Винанд указал на стол. Тухи сел. Винанд, улыбаясь, заговорил:
— Никогда не думал, мистер Тухи, что смогу разделить ваши общественные воззрения, но теперь вынужден сделать это. Вы всегда разоблачали лицемерие высшей касты и превозносили добродетельность масс. Теперь я сожалею о преимуществах, которыми обладал в статусе пролетария. Если бы я всё ещё оставался в Адской Кухне, я начал бы этот разговор словами: «Послушай ты, гнида»! — но поскольку ныне я цивилизованный капиталист, я этого не сделаю. — Тухи ждал насторожившись. — Я начну так. Послушайте, мистер Тухи. Я не знаю, к чему вы стремитесь. Я не собираюсь выяснять мотивы ваших поступков. У меня не такой крепкий желудок, как у студентов-медиков. Так что вопросов я задавать не буду, как не буду и выслушивать объяснения. Просто впредь вы в своей колонке не будете упоминать одно имя. — Он указал на фотографию. — Я мог бы заставить вас публично объявить о смене ваших взглядов, и это доставило бы мне удовольствие, но предпочитаю вовсе запретить вам высказываться на эту тему. Даже единым словом, мистер Тухи. Никогда впредь. И не ссылайтесь на ваш контракт или какой-то пункт в нём. Не советую. Продолжайте писать в своей колонке, но помните о её названии и ограничивайте себя сообразно ему. Не выходите за положенные вам рамки, мистер Тухи. Очень узкие рамки.

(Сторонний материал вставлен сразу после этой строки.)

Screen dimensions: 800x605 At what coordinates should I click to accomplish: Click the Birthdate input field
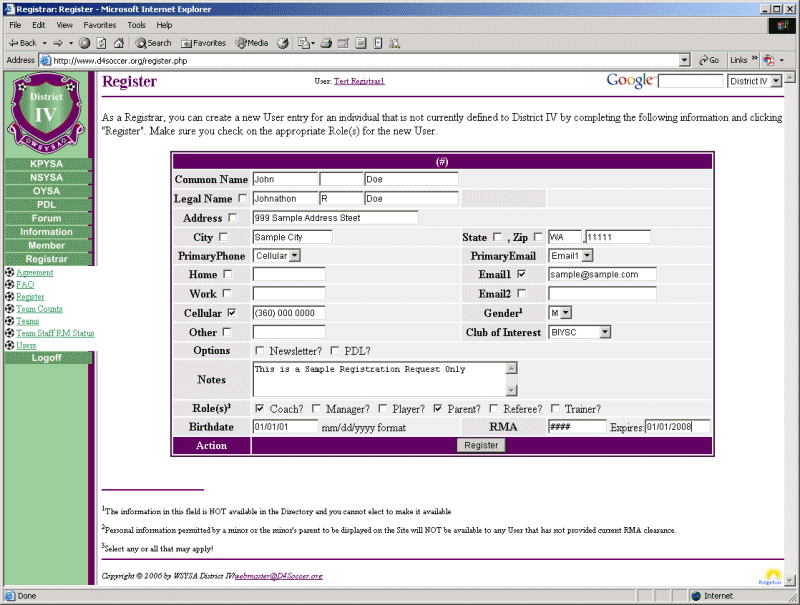click(x=284, y=427)
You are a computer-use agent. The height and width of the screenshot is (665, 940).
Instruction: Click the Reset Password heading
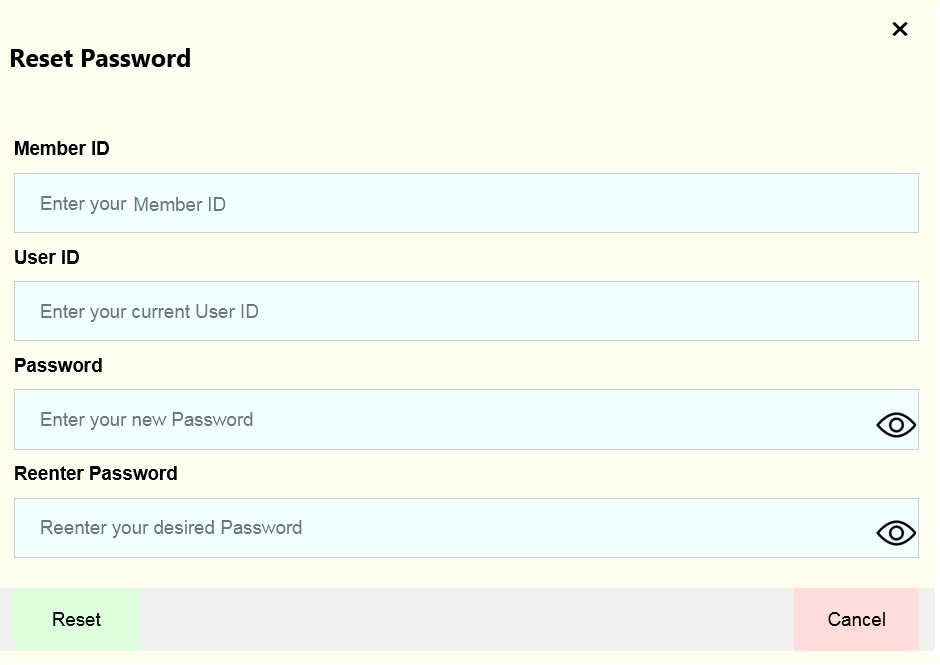100,58
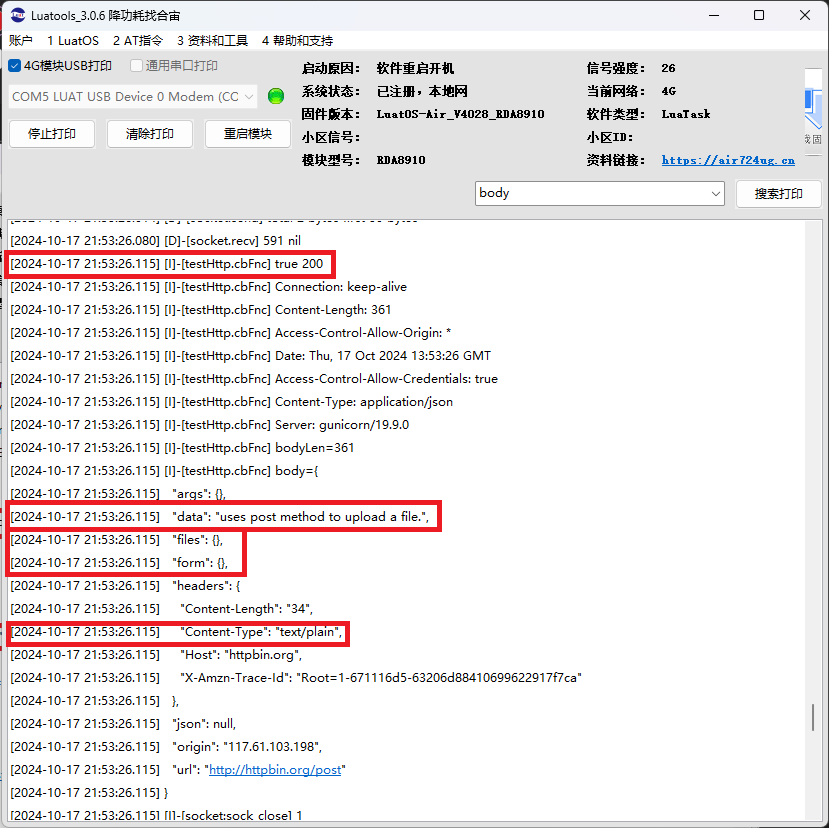Open the 账户 menu
This screenshot has width=829, height=828.
point(21,41)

— Да, мистер Винанд, — легко согласился Тухи. — В настоящее время я не должен писать о мистере Рорке.
— Это всё.
Тухи встал:
— Хорошо, мистер Винанд.
Гейл Винанд сидел за столом в своём кабинете и читал корректуру передовицы о нравственном значении воспитания в больших семьях. Фразы, как жевательная резинка, жёваная-пережёваная, прокручивались снова и снова, переходили изо рта в рот, падали на мостовые, прилипали к подошвам сапог, отправлялись снова в рот и изо рта попадали в мозг… Он думал о Говарде Рорке и продолжал читать «Знамя» — так было легче.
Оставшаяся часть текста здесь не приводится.